Typically, after jointing and planing, I use hand planes to remove the machine marks. That’s what I did here. Again there was tearout. Placing the chipbreaker at the very edge of the plane iron, so just a hairline of blade was visible, helped. To tame the remaining tearout, I grabbed my card scraper. That worked to remove the tearout, but it left a fuzzy, stringy surface.
I repeated my workshop mantra: “I will not throw tools. I will not throw tools. I will not throw tools.” I spent a few minutes at my sharpening station and returned to work.

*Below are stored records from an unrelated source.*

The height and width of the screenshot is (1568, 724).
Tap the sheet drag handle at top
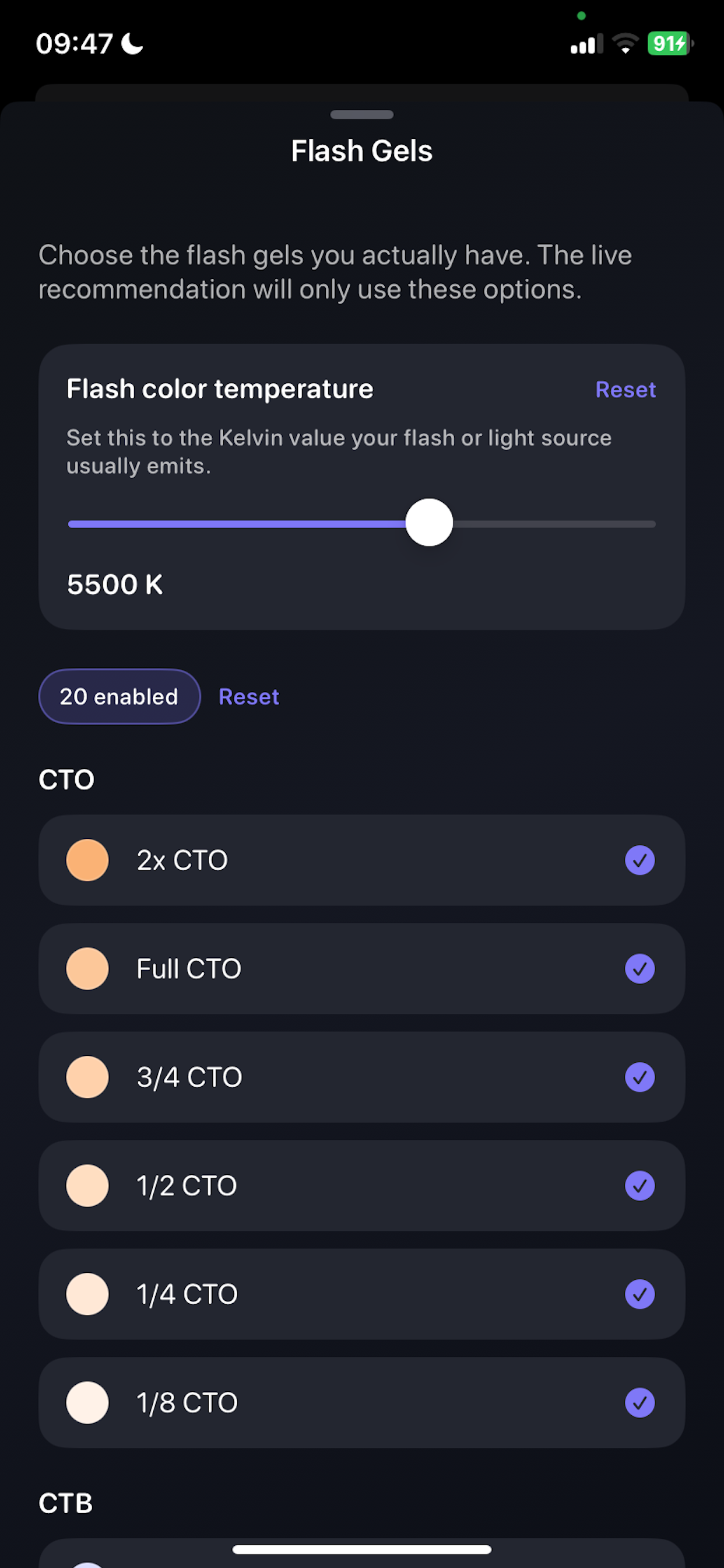[361, 114]
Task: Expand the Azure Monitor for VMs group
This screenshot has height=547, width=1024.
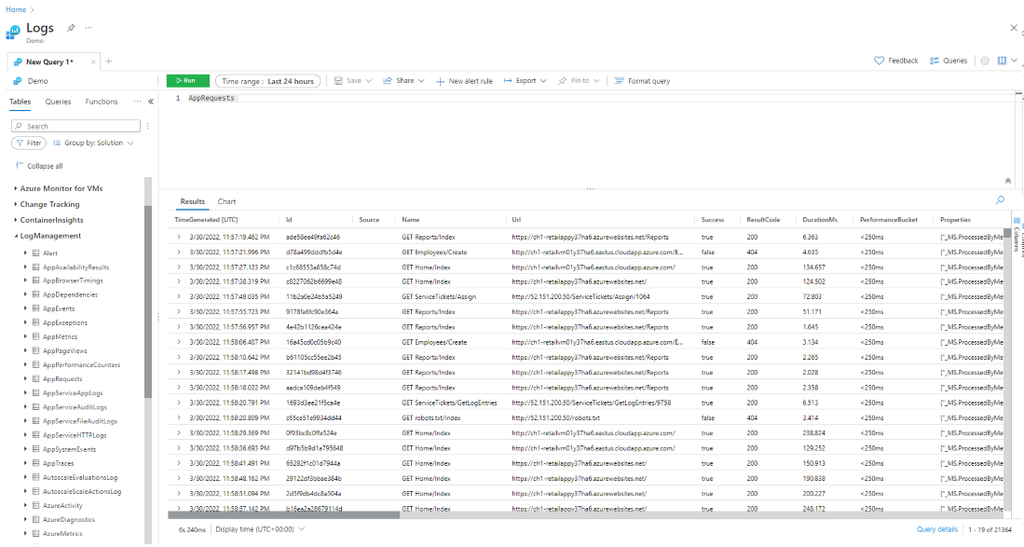Action: pos(16,188)
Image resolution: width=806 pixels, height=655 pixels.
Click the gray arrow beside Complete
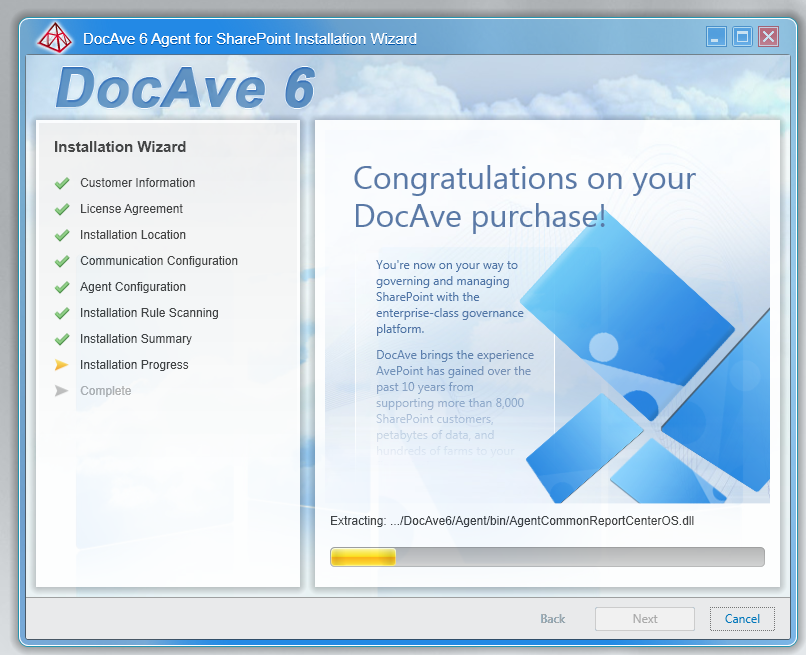(62, 391)
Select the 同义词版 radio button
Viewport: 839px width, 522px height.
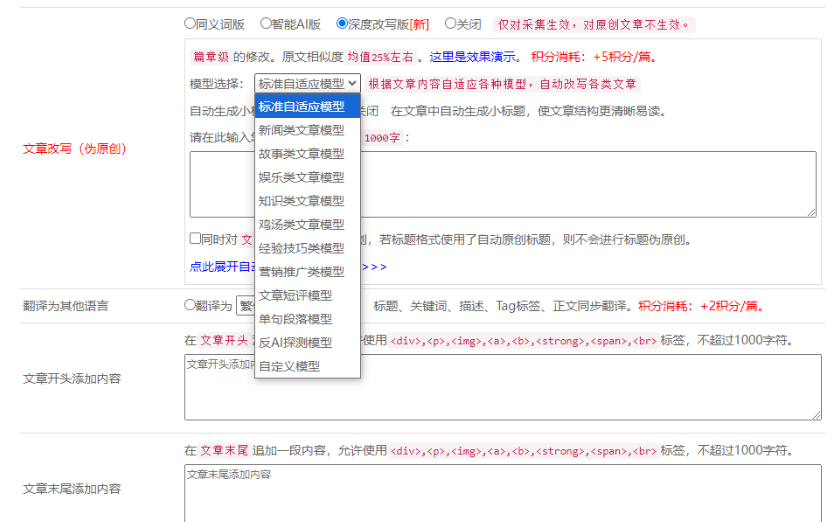click(x=190, y=23)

I find scrapers often produce poor results on soft or medium-soft woods like sycamore, but if they’re extra sharp, devotedly square, only lightly burnished, and presented to the wood at a skewed angle, they will give a clean cut. Voilà. Now the sycamore looked stunning, even more so after light hand-sanding to a high grit.
According to my current supplier, C. P. Johnson Lumber in Culpepper, Va., sycamore lumber is not widely available mostly because sawyers find it difficult to source and complicated to mill in a way that yields good figure. And sycamore, a member of the maple family—it’s sometimes called Virginia maple—is similarly prone to discoloration when drying.
Yet there’s a strong case to be made for quartersawn sycamore, even beyond its spectacular looks. The wood is supremely stable (though only when quartersawn). The trees are abundant in the eastern U.S. They grow quickly and become massive—so big that some early Colonial settlers lived in the hollowed-out trunks of giant sycamores before building their primary shelters.
My advice about sycamore? Beg your supplier to be more adventurous. Don’t let that interlocking grain deter you. Quartersawn sycamore has its challenges, but so do other excellent woods. Sapele, for instance, with its interlocking grain, is similarly prone to tearout. But don’t buy sycamore plain sawn. It’s just … plain.
So get out your scraper. Sharpen it judiciously. And set to work with sycamore. In the process, you will learn how to deal with any figured wood, if you don’t know already. And perhaps you’ll begin an affair of your own.
—Blake Davis builds furniture in Richmond, Va.